Aber Herr Innenminister, was tun Sie denn da?
Jemanden, der seine Terroristen an der Nasenspitze erkennt und folglich alle Muslime arabischer Herkunft auf eine Verdächtigenliste setzt, ihre Körper biometrisch ausmißt, erkennungsdienstlich behandelt, beziehungsweise ihnen wie Verbrechern die Fingerabdrücke abnimmt, nennt man wohl heutzutage einen Faschisten.
Wie aber nennt man einen, der sagt: "So und zusätzlich kommen auch alle Juden auf die Liste, die haben zwar mit dem Terrorismus nichts zu tun, aber es kann ja nicht angehen, diese Leute anders zu behandeln, also den Terrorverdächtigen ungleich zu behandeln!?"
Ich denke, man nennt so jemanden einen elenden Nazi, einen Faschisten hoch zwei.
Wenn wir aber der Logik dieses Gedankens folgen, stellt sich uns die peinliche Frage, wie man einen Schily nennt, der anregt, man müsse jetzt alle Deutschen auf eine Liste setzen, biometrisch ausmessen, erkennungsdienstlich behandeln bzw. ihnen gleich Verbrechern die Fingerabdrücke abnehmen, so als wären sie eine Horde muslimischer Araber, die in ihrem religiösen Aberglauben meinen, über New York als Hort des dekadenten Unglaubens herfallen zu müssen? Kann man so jemanden einen liberalen Demokraten nennen? Die Antwort auf diese Frage lautet: Man nennt so einen einen Oberfaschisten.
Ich will damit nicht behaupten, Schily sei ein Faschist. Nein, so etwas behaupte ich nicht. Ich sage nur, wenn man der Logik des Gedankens folgt und - angenommen, die Voraussetzungen, die zu der Schlußfolgerung führen, wären wahr, dann müßte man zu vorgenanntem Ergebnis kommen. - Wenn Sie verstehen, was ich meine -.
Ich möchte Schily einen liberalen Demokraten nennen (gewissermaßen den Beckstein der Sozis - wenn ich hier zitieren darf). Schily ist halt so manches:
- RAF-Verteidiger und Kritiker staatlicher Repression,
- Friedensfürst im antiautoritären Widerstand,
- grüner Liberaldemokrat und Kritiker des Liberalismus,
- behelmter Oberbulle mit erhobenem Gummiknüppel,
- Terroristenfresser, ein Mann - wie ein Sicherheitspaket.
Man fragt sich nur, ist er das alles nacheinander gewesen oder ist er es vielleicht gar gleichzeitig?

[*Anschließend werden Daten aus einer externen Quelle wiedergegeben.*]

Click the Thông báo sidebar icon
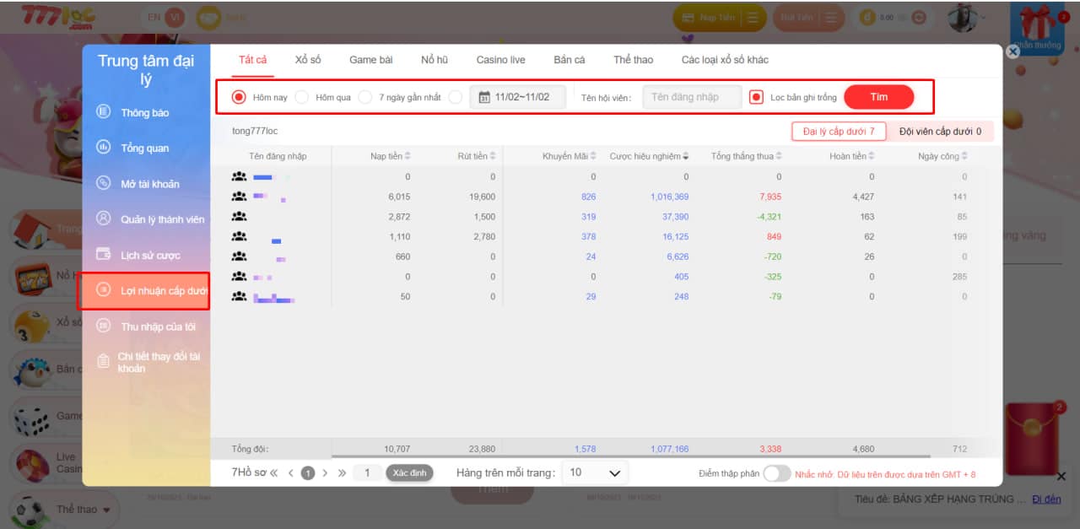(104, 112)
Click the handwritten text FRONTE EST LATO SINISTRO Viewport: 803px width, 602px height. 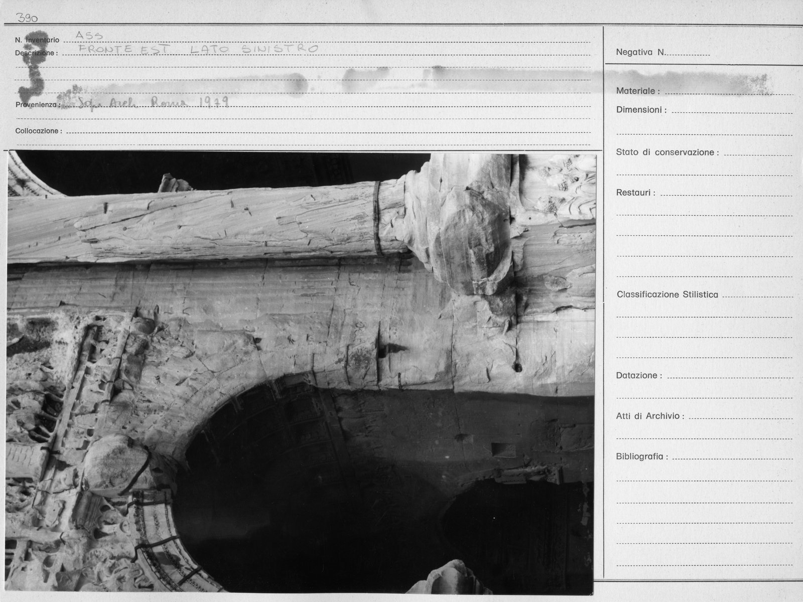click(199, 49)
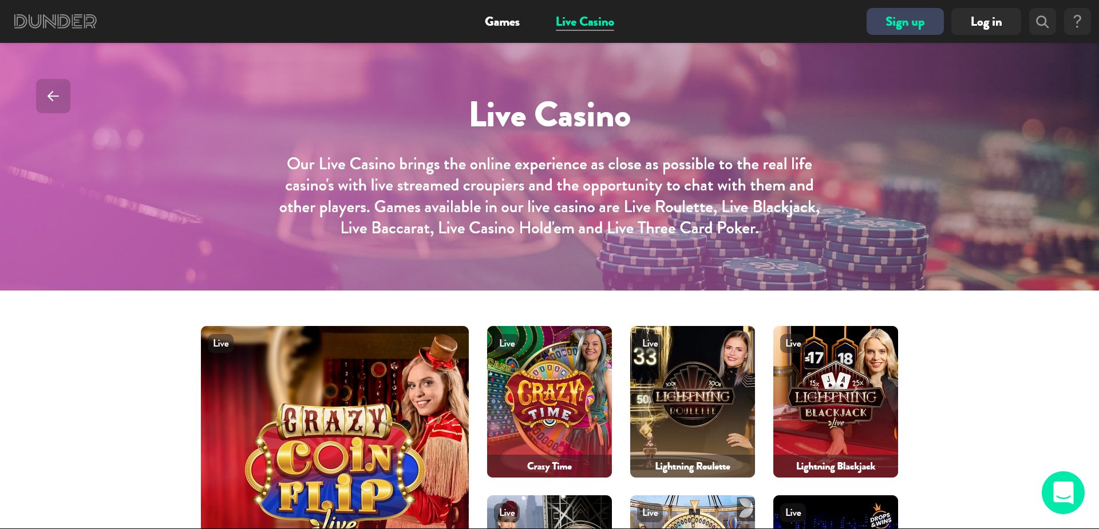The image size is (1099, 529).
Task: Open the live chat bubble icon
Action: [1063, 492]
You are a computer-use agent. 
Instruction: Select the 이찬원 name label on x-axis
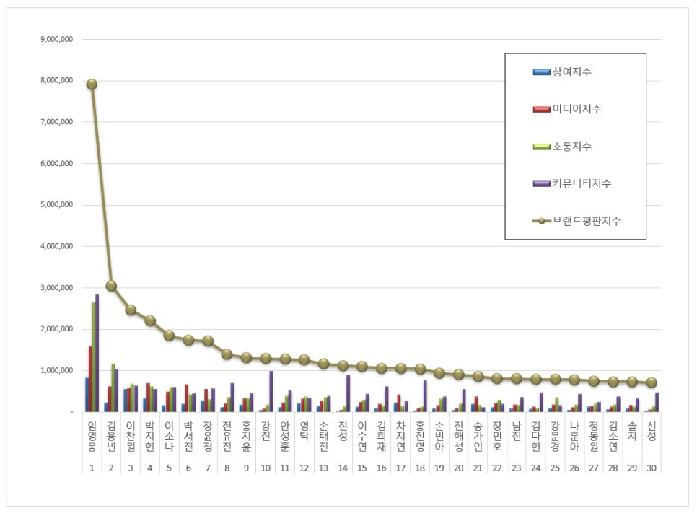click(x=131, y=437)
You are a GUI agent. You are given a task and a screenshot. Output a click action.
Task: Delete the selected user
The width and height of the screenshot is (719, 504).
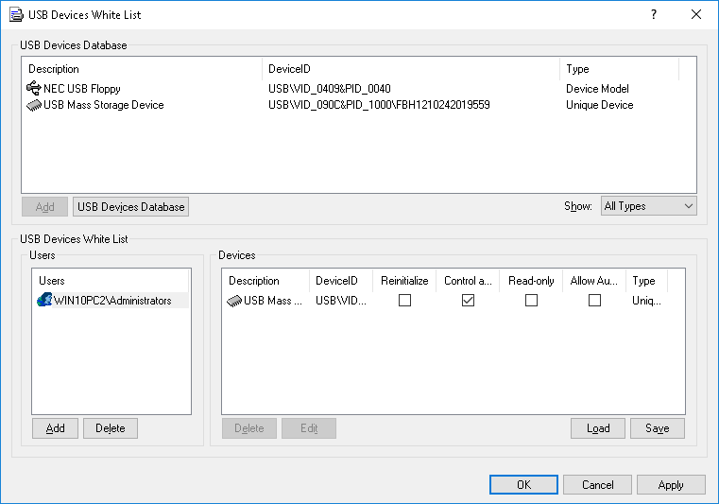click(x=111, y=428)
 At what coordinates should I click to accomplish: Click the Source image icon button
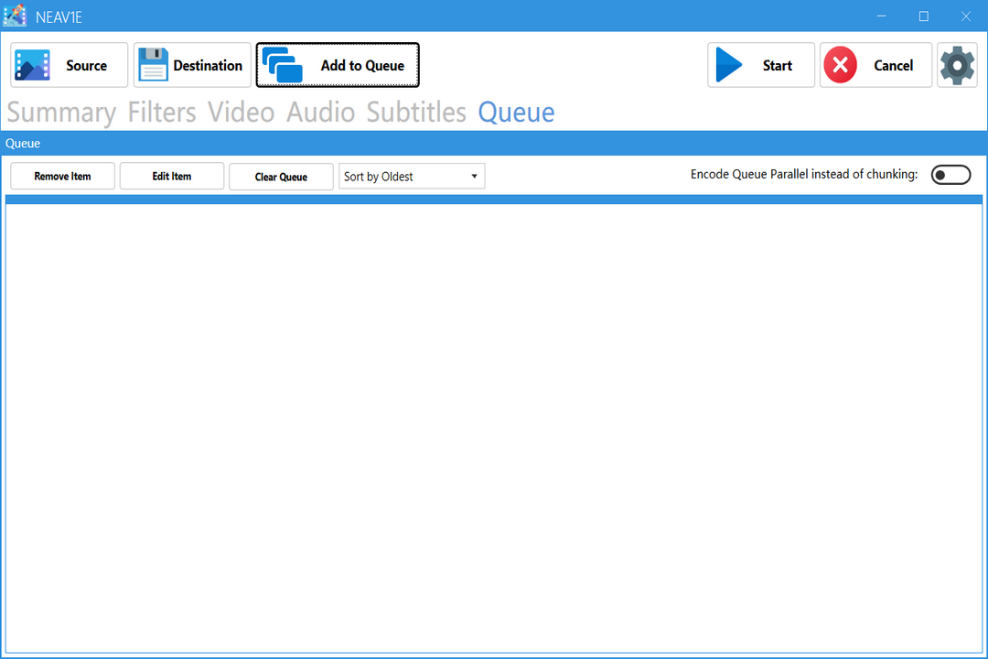[33, 65]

Eines steht jedenfalls fest, immer ist er in allem, was er tut, völlig überzeugt von sich, so daß ich fürchte, hätte man ihm den Job des obersten Inquisitors der katholischen Kirche angetragen, wäre er auch ein in allem völlig überzeugter und glaubwürdig argumentierender Hexenverbrenner geworden.